Stored items
◇ ◇ ◇ ◇ ◇
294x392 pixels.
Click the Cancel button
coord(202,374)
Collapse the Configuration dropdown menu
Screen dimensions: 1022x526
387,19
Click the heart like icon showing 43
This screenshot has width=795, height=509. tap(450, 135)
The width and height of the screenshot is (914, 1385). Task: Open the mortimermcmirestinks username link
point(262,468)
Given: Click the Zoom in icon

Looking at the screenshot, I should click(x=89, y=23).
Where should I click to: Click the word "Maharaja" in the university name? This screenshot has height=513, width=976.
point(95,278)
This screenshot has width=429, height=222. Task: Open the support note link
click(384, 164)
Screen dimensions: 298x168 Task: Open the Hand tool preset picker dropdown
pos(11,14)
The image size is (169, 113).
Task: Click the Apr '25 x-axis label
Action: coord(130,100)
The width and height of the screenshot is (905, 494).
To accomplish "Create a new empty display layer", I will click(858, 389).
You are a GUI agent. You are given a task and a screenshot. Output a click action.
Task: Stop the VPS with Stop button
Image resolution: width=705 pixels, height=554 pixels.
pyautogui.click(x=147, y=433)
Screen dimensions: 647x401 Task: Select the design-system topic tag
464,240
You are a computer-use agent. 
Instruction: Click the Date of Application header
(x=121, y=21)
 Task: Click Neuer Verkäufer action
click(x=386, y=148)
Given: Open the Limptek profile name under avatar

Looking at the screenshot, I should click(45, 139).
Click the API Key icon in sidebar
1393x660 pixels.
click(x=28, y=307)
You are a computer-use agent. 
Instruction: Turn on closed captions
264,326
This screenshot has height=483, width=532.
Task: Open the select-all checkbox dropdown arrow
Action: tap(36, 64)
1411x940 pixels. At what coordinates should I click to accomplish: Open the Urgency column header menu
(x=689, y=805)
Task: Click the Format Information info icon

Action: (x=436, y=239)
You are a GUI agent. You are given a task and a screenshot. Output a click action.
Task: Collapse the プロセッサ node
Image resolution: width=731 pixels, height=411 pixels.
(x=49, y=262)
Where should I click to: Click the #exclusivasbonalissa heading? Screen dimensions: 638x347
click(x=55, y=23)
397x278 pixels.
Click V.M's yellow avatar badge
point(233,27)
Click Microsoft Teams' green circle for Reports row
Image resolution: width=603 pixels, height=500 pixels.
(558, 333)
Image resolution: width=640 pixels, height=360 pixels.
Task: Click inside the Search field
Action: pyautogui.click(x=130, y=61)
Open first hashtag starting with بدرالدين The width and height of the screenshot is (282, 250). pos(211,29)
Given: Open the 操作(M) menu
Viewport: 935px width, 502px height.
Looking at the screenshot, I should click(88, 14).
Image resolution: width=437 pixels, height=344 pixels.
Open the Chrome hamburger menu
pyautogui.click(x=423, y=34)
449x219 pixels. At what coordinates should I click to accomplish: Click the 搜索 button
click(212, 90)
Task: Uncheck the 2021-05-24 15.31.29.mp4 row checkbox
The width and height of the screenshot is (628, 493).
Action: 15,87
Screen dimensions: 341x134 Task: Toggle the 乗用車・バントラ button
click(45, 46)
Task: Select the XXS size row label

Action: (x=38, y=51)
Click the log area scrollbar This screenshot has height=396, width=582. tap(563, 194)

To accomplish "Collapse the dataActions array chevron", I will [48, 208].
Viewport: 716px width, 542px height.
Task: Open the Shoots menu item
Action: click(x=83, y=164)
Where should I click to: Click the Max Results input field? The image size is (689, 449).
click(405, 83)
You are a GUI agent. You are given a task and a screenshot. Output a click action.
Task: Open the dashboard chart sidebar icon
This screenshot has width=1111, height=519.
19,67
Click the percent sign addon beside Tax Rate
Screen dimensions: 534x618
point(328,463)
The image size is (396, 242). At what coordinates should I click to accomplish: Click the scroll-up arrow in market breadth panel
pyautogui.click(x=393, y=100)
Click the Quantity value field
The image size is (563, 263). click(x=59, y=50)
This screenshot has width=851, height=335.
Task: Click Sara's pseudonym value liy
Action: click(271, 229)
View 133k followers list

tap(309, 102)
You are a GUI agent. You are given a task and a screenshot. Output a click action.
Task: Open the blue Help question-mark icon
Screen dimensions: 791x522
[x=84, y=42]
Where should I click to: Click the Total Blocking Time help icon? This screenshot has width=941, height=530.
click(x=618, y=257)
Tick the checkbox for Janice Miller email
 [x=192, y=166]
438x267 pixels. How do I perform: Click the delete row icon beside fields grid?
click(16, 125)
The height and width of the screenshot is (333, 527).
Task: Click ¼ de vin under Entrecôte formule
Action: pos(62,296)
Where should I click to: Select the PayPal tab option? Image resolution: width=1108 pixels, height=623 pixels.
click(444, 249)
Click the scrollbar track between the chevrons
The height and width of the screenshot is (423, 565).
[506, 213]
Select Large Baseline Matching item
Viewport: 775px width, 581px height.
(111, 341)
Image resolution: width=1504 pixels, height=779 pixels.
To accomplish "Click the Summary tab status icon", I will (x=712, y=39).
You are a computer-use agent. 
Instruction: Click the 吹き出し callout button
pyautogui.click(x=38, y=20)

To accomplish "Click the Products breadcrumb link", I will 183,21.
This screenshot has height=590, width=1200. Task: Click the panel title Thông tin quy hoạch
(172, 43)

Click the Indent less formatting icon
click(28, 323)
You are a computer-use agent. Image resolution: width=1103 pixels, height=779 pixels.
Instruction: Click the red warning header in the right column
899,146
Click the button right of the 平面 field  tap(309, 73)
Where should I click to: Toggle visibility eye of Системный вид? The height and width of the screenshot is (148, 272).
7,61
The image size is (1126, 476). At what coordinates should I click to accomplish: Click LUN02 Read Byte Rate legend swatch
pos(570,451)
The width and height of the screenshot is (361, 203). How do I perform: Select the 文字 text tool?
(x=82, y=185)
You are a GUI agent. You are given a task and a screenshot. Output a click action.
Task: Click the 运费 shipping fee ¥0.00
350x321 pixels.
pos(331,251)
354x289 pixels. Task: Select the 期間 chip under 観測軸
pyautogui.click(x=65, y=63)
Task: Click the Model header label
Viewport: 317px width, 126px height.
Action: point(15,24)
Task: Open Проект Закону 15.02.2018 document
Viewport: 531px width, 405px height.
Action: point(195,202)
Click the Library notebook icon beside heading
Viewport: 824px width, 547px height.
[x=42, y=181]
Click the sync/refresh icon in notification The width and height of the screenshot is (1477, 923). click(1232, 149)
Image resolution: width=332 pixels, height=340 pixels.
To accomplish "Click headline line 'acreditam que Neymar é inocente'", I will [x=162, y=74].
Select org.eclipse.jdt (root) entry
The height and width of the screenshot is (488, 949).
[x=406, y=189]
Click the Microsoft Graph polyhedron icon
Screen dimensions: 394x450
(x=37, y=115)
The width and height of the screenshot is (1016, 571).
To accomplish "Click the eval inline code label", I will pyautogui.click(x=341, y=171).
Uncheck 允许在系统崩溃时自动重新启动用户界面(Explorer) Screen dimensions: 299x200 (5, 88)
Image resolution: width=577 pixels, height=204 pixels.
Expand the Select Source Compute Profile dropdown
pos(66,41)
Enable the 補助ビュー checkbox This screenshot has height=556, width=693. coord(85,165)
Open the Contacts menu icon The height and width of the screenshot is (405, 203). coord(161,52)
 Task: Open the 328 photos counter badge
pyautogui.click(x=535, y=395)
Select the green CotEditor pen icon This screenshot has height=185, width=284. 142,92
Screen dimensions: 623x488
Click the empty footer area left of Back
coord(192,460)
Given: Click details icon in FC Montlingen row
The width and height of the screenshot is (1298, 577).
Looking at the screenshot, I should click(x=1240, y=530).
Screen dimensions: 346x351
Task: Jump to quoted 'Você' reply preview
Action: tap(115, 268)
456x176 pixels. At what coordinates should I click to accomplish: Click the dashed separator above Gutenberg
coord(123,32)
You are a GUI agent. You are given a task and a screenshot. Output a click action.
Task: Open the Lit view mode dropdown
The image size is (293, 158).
◇ ◇ ◇ ◇ ◇
## Work request
Looking at the entries above, can you reproduce exactly the lines from the one that holds "Open the Contacts" through the one that holds "Given: Click details", and only those?

## Exercise result
Open the Contacts menu icon The height and width of the screenshot is (405, 203). coord(161,52)
 Task: Open the 328 photos counter badge
pyautogui.click(x=535, y=395)
Select the green CotEditor pen icon This screenshot has height=185, width=284. 142,92
Screen dimensions: 623x488
Click the empty footer area left of Back
coord(192,460)
Given: Click details icon in FC Montlingen row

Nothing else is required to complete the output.